Lee Sharkey, a retired professor from the University of Maine and now co-editor of the Beloit Poetry Journal, had her work recently selected from 90-entries by an out-of-state panel as this year's prize winner. Along with the recognition comes a $13,000 grant that will give her time to continue her work and perhaps finish a new manuscript, she said.
For the third straight year, the winner of this prize has had a strong connection to the Farmington area, which shows the quality of literary endeavor in the area, she said. Jeff Thomson who teaches poetry at UMF was the 2008 winner, and Penelope Schwartz Robinson, who also teaches at UMF, won in 2009.
The 20-page manuscript that was submitted contained poems and some from Sharkey's work from "A Darker, Sweeter String," which was published in 2008 by Off the Grid Press of Weld.

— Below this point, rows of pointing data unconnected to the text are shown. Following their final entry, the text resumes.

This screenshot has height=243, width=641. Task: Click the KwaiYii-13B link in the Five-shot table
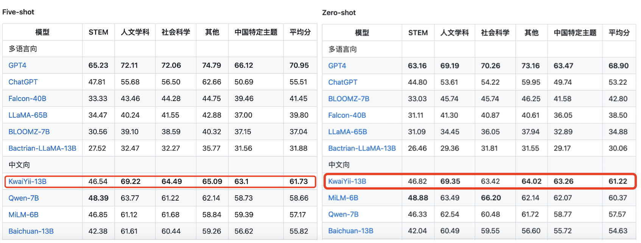pos(28,182)
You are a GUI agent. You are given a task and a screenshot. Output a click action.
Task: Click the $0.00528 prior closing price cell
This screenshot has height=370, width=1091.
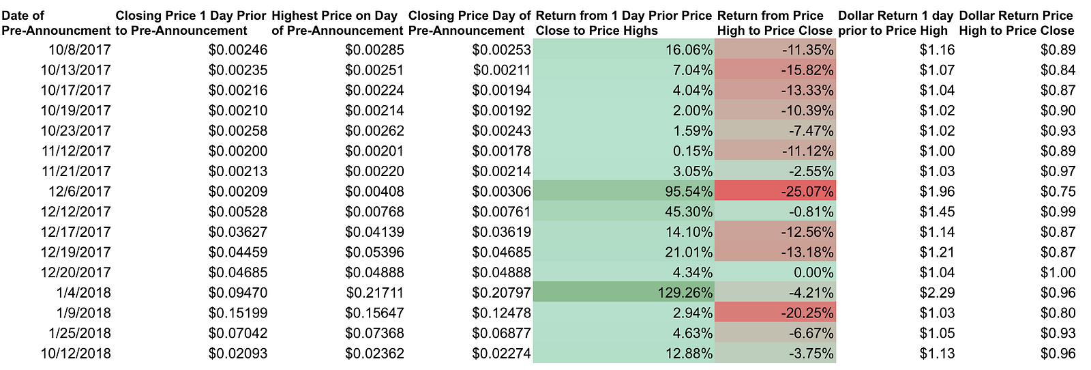[237, 212]
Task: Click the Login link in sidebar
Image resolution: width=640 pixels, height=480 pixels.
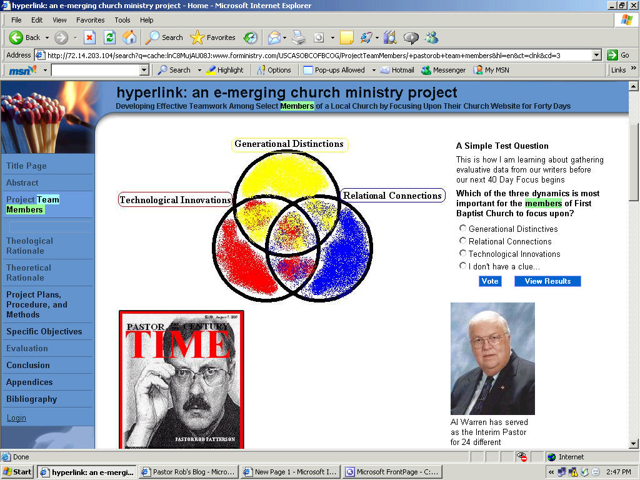Action: [16, 418]
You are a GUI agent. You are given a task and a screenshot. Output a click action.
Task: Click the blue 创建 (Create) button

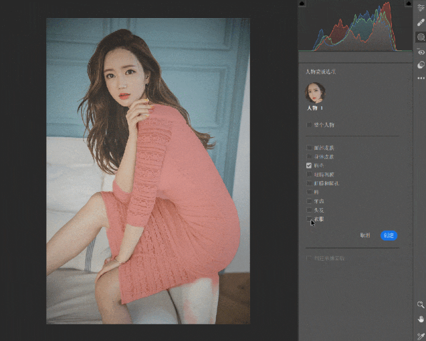coord(389,235)
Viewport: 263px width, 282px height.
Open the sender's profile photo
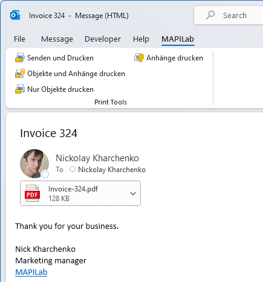[34, 164]
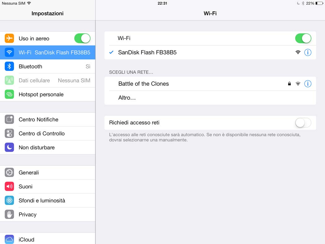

She has also published two other full-length volumes including one, "To A Vanished World," that responds to Roman Vishniac's photographs of Easter European Jewry in the years preceding the Nazi Holocaust, and the other entitled, "Farmwife."
"Writing has just always been with me. I've always found magic in language and love the sound of words," Sharkey said of a nearly life-long endeavor. She won class Olympian of poetry in the fourth grade, she said, but has been seriously committed to writing since her mid-teens.
"It's been a vehicle of growth and maturity. What I needed to learn from life, I learned from writing poems," she added.
Sharkey came to Maine in 1971, bought a 100-year-old printing press and taught herself to set type. She then printed and published her own small chapbooks of poetry.
She's taught writing at the University, working with students and teachers of all ages, and lead a writing workshop for adults with mental illnesses.
She left the University two years ago to devote more energy to both her writing and the Beloit Poetry Journal, which she now co-edits with John Rosenwald. The journal is a quarterly publication with an international circulation. It is celebrating its 60th birthday this year, she said.
Sharkey and her husband, Al Bersbach, reside in Vienna.
She will read from her work at an award ceremony on Oct. 23 in Rockland.
She expressed her appreciation for the Maine Arts Commission, which has nurtured the arts in Maine for four decades. The commission supports Maine artists and enlivens the communities they live in by bringing art and artists into schools and other institutions, she said.
"The Maine Arts Commission has also been a national leader in identifying and supporting the arts within communities as an engine of innovation and economic growth, what's now known as the creative economy," she said.